Pixel coordinate grounding data

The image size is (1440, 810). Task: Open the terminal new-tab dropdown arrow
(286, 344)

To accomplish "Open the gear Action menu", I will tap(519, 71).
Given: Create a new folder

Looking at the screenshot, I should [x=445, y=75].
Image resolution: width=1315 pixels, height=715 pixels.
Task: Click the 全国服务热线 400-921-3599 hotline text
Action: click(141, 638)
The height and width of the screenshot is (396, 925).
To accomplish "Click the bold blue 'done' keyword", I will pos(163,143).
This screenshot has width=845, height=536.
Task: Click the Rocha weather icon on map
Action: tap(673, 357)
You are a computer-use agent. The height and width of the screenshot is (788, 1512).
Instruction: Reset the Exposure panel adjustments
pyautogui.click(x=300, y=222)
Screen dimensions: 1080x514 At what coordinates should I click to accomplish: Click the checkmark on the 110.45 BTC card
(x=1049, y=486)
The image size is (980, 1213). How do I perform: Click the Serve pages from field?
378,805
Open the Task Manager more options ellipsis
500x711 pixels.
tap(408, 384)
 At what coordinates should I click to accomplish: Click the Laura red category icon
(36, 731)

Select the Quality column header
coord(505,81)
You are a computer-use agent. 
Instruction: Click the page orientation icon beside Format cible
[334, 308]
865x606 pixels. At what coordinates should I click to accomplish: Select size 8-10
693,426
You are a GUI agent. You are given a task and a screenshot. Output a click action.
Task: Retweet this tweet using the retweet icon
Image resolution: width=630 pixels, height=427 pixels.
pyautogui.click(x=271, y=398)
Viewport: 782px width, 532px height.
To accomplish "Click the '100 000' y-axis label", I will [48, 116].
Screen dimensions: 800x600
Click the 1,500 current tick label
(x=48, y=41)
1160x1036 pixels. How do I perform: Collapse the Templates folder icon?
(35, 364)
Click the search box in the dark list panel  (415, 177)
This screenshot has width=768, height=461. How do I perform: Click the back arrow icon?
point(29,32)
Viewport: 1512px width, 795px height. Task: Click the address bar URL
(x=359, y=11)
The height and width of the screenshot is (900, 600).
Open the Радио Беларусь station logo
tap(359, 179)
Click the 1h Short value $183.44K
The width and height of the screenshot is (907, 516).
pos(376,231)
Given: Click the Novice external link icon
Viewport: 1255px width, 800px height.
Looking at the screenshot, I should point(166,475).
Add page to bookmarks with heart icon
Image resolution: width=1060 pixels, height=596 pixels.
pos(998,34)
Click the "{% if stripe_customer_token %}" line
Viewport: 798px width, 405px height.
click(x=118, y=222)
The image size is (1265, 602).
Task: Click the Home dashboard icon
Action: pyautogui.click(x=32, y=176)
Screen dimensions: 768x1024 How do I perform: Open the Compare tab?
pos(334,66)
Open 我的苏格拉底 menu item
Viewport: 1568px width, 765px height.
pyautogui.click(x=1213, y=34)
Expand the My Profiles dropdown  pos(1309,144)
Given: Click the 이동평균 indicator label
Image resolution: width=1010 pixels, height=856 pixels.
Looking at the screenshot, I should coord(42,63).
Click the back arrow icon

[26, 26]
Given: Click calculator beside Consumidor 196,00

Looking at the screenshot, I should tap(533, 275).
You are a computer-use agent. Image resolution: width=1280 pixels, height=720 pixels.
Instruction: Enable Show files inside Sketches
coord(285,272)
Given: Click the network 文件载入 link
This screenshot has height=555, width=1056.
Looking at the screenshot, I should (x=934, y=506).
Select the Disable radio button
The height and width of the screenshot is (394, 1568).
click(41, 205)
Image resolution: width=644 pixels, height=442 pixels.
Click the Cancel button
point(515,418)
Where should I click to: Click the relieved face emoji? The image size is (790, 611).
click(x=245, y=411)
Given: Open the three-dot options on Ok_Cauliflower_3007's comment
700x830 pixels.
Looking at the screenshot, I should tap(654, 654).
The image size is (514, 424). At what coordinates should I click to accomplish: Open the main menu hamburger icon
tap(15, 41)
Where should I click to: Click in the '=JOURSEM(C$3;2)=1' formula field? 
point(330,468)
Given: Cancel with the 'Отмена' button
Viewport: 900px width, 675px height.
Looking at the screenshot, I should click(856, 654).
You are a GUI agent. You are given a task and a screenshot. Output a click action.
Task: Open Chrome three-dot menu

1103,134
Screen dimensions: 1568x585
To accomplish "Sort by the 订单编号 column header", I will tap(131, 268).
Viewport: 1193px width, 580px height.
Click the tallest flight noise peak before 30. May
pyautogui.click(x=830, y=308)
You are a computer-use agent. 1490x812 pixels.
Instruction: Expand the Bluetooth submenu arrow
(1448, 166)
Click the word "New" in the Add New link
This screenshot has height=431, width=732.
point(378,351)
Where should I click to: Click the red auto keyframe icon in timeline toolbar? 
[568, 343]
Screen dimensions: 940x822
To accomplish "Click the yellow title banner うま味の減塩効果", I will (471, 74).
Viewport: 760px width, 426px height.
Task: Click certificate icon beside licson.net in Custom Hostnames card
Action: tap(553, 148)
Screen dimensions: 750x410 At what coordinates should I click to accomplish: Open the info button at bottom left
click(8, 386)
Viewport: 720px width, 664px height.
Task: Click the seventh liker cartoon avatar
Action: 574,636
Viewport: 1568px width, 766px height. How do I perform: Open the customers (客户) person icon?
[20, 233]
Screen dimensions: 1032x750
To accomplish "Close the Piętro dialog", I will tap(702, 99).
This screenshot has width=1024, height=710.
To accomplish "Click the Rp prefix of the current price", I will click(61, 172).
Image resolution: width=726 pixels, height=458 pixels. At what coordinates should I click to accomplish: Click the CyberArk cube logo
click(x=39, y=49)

Exercise requirements:
Would you output all the records above exactly as written?

Problem solution:
The image size is (1440, 810). Task: Open the terminal new-tab dropdown arrow
(286, 344)

To accomplish "Open the gear Action menu", I will tap(519, 71).
Given: Create a new folder

Looking at the screenshot, I should [x=445, y=75].
Image resolution: width=1315 pixels, height=715 pixels.
Task: Click the 全国服务热线 400-921-3599 hotline text
Action: click(141, 638)
The height and width of the screenshot is (396, 925).
To accomplish "Click the bold blue 'done' keyword", I will pos(163,143).
This screenshot has width=845, height=536.
Task: Click the Rocha weather icon on map
Action: tap(673, 357)
You are a computer-use agent. The height and width of the screenshot is (788, 1512).
Instruction: Reset the Exposure panel adjustments
pyautogui.click(x=300, y=222)
Screen dimensions: 1080x514 At what coordinates should I click to accomplish: Click the checkmark on the 110.45 BTC card
(x=1049, y=486)
The image size is (980, 1213). How do I perform: Click the Serve pages from field?
378,805
Open the Task Manager more options ellipsis
500x711 pixels.
tap(408, 384)
 At what coordinates should I click to accomplish: Click the Laura red category icon
(36, 731)

Select the Quality column header
coord(505,81)
You are a computer-use agent. 
Instruction: Click the page orientation icon beside Format cible
[334, 308]
865x606 pixels. At what coordinates should I click to accomplish: Select size 8-10
693,426
You are a GUI agent. You are given a task and a screenshot. Output a click action.
Task: Retweet this tweet using the retweet icon
Image resolution: width=630 pixels, height=427 pixels.
pyautogui.click(x=271, y=398)
Viewport: 782px width, 532px height.
To accomplish "Click the '100 000' y-axis label", I will [48, 116].
Screen dimensions: 800x600
Click the 1,500 current tick label
(x=48, y=41)
1160x1036 pixels. How do I perform: Collapse the Templates folder icon?
(35, 364)
Click the search box in the dark list panel  (415, 177)
This screenshot has width=768, height=461. How do I perform: Click the back arrow icon?
point(29,32)
Viewport: 1512px width, 795px height. Task: Click the address bar URL
(x=359, y=11)
The height and width of the screenshot is (900, 600).
Open the Радио Беларусь station logo
tap(359, 179)
Click the 1h Short value $183.44K
The width and height of the screenshot is (907, 516).
pos(376,231)
Given: Click the Novice external link icon
Viewport: 1255px width, 800px height.
Looking at the screenshot, I should point(166,475).
Add page to bookmarks with heart icon
Image resolution: width=1060 pixels, height=596 pixels.
pos(998,34)
Click the "{% if stripe_customer_token %}" line
Viewport: 798px width, 405px height.
click(x=118, y=222)
The image size is (1265, 602).
Task: Click the Home dashboard icon
Action: pyautogui.click(x=32, y=176)
Screen dimensions: 768x1024 How do I perform: Open the Compare tab?
pos(334,66)
Open 我的苏格拉底 menu item
Viewport: 1568px width, 765px height.
pyautogui.click(x=1213, y=34)
Expand the My Profiles dropdown  pos(1309,144)
Given: Click the 이동평균 indicator label
Image resolution: width=1010 pixels, height=856 pixels.
Looking at the screenshot, I should coord(42,63).
Click the back arrow icon

[26, 26]
Given: Click calculator beside Consumidor 196,00

Looking at the screenshot, I should tap(533, 275).
You are a computer-use agent. Image resolution: width=1280 pixels, height=720 pixels.
Instruction: Enable Show files inside Sketches
coord(285,272)
Given: Click the network 文件载入 link
This screenshot has height=555, width=1056.
Looking at the screenshot, I should (x=934, y=506).
Select the Disable radio button
The height and width of the screenshot is (394, 1568).
click(41, 205)
Image resolution: width=644 pixels, height=442 pixels.
Click the Cancel button
point(515,418)
Where should I click to: Click the relieved face emoji? The image size is (790, 611).
click(x=245, y=411)
Given: Open the three-dot options on Ok_Cauliflower_3007's comment
700x830 pixels.
Looking at the screenshot, I should tap(654, 654).
The image size is (514, 424). At what coordinates should I click to accomplish: Open the main menu hamburger icon
tap(15, 41)
Where should I click to: Click in the '=JOURSEM(C$3;2)=1' formula field? 
point(330,468)
Given: Cancel with the 'Отмена' button
Viewport: 900px width, 675px height.
Looking at the screenshot, I should click(856, 654).
You are a GUI agent. You are given a task and a screenshot. Output a click action.
Task: Open Chrome three-dot menu

1103,134
Screen dimensions: 1568x585
To accomplish "Sort by the 订单编号 column header", I will tap(131, 268).
Viewport: 1193px width, 580px height.
Click the tallest flight noise peak before 30. May
pyautogui.click(x=830, y=308)
You are a computer-use agent. 1490x812 pixels.
Instruction: Expand the Bluetooth submenu arrow
(1448, 166)
Click the word "New" in the Add New link
This screenshot has height=431, width=732.
point(378,351)
Where should I click to: Click the red auto keyframe icon in timeline toolbar? 
[568, 343]
Screen dimensions: 940x822
To accomplish "Click the yellow title banner うま味の減塩効果", I will (471, 74).
Viewport: 760px width, 426px height.
Task: Click certificate icon beside licson.net in Custom Hostnames card
Action: tap(553, 148)
Screen dimensions: 750x410 At what coordinates should I click to accomplish: Open the info button at bottom left
click(8, 386)
Viewport: 720px width, 664px height.
Task: Click the seventh liker cartoon avatar
Action: 574,636
Viewport: 1568px width, 766px height. How do I perform: Open the customers (客户) person icon?
[20, 233]
Screen dimensions: 1032x750
To accomplish "Close the Piętro dialog", I will tap(702, 99).
This screenshot has width=1024, height=710.
To accomplish "Click the Rp prefix of the current price", I will click(61, 172).
Image resolution: width=726 pixels, height=458 pixels. At what coordinates should I click to accomplish: Click the CyberArk cube logo
click(x=39, y=49)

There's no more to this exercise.